Cuando vas al teatro y ves una función come esta, de ternura, de amor, de corazón, de amistad, de amor, de penurias, de sentimientos,… y se te pone un nudo en la garganta y en el pecho y agua en los ojos, como dicen en el texto, y quieres saber más de esos personajes humanos, `fieramente humanos’, sensibles, cariñosos, tímidos, reales, sencillos, cercanos,… entonces, crees en la puesta en escena, en las virtudes del teatro en sí mismo, te haces mejor persona, crees en la necesidad de comunicarnos, en conocernos, en la emoción que produce en el corazón lo que estamos viendo, en el arte de la interpretación.

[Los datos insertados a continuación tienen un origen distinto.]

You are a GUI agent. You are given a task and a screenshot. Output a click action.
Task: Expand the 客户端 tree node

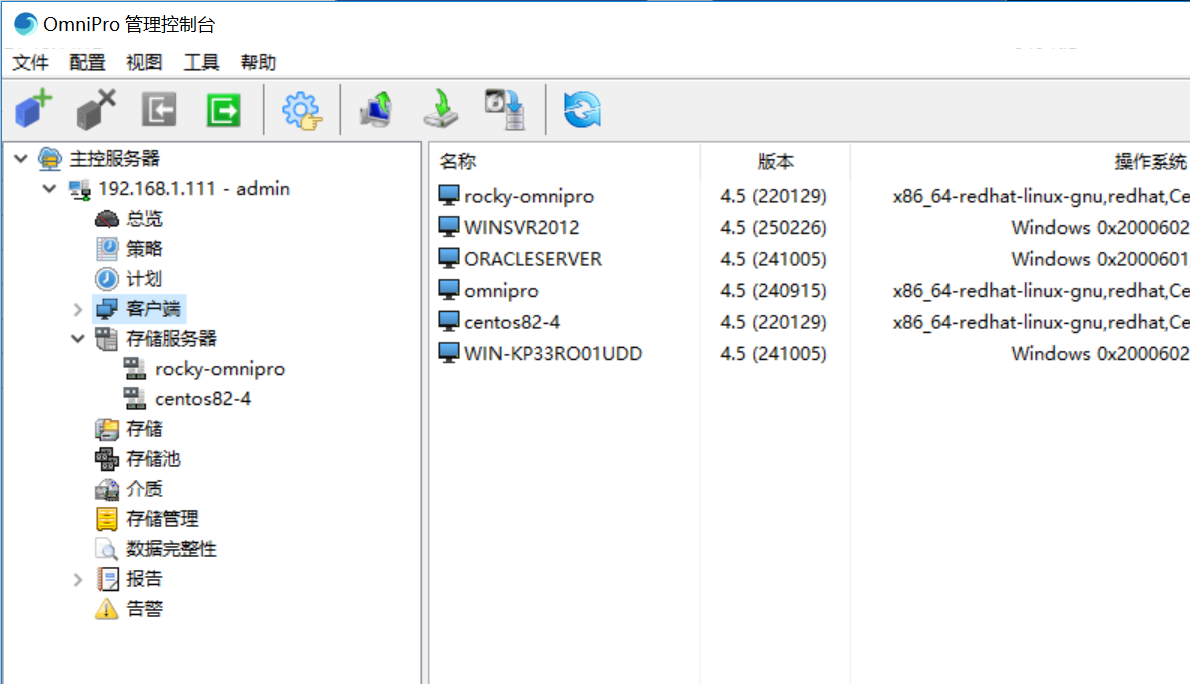78,309
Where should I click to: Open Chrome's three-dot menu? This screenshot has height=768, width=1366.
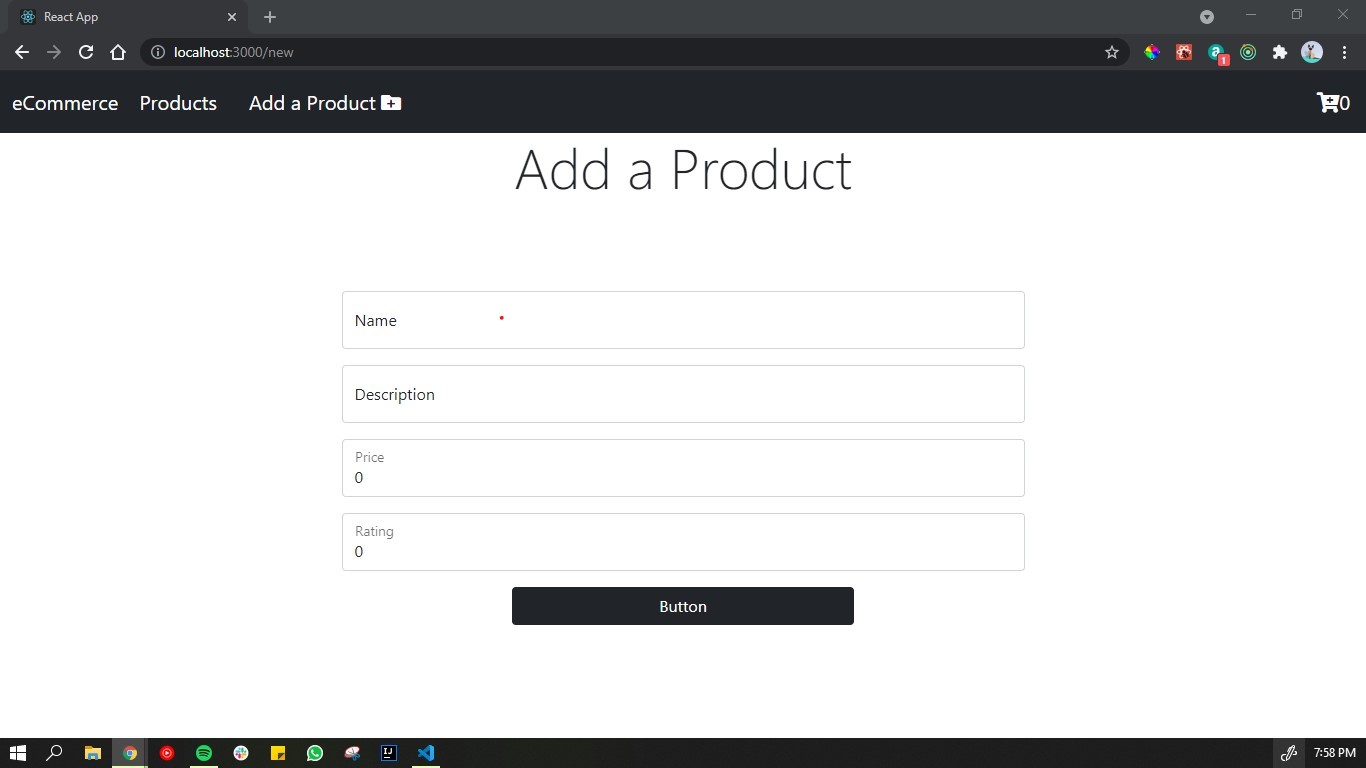[1344, 52]
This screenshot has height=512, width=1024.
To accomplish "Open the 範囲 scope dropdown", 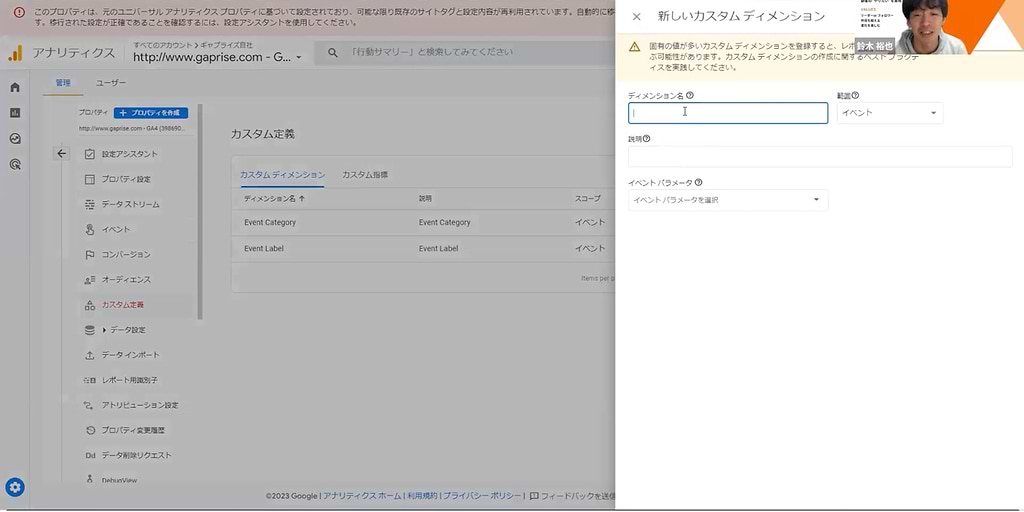I will tap(889, 113).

Con una historia de Adrián Vázquez, la actriz y directora Elena Olivieri, nos coge de la mano y nos entrega una bellísima representación que no tiene fronteras, que es un canto de amor, una lumbre encendida, el sabor de la sangre en dos personas que son árboles, que primero unirán sus ramas/brazos para enraizarse en su cariño eterno.

Y así nos lo cuentan, desde más allá de lo corporal.

Desde el viento que producen las palabras que pronuncian o las canciones que cantan, desde que eran niños y ya se observaban, desde las sombras que les acechan y, a pesar de eso, se siguen queriendo y necesitando.

Wenses y Lala es la esperanza en el ser humano.

Es la belleza de una relación de plena confianza, es una historia cotidiana que se da pocas veces y, por tanto, es extraordinaria. Es la poesía que canta en escena.

Juanma Rodríguez le da la réplica exacta a Elena Olivieri a través de miradas, de vueltas al pasado, de silencios, de complicidad continua, incluso cuando uno de los dos personajes ya no está presente.

Y como escenografía, un simple banco, no. Un banco de madera ajada, de ese árbol forjado con dolor en un círculo de arena de río como el sol, porque el río nunca se para y el viejo sol ilumina las pasiones de una pareja enamorada.

Desde la infancia hasta la eternidad. Y con pocas lágrimas, porque este montaje es una delicia de realidad, es alma, es la tierra en el mar, la noche iluminada, las manos que se entrelazan.

Solo les deseo, porque se lo merecen, larga vida a Wenses y Lala.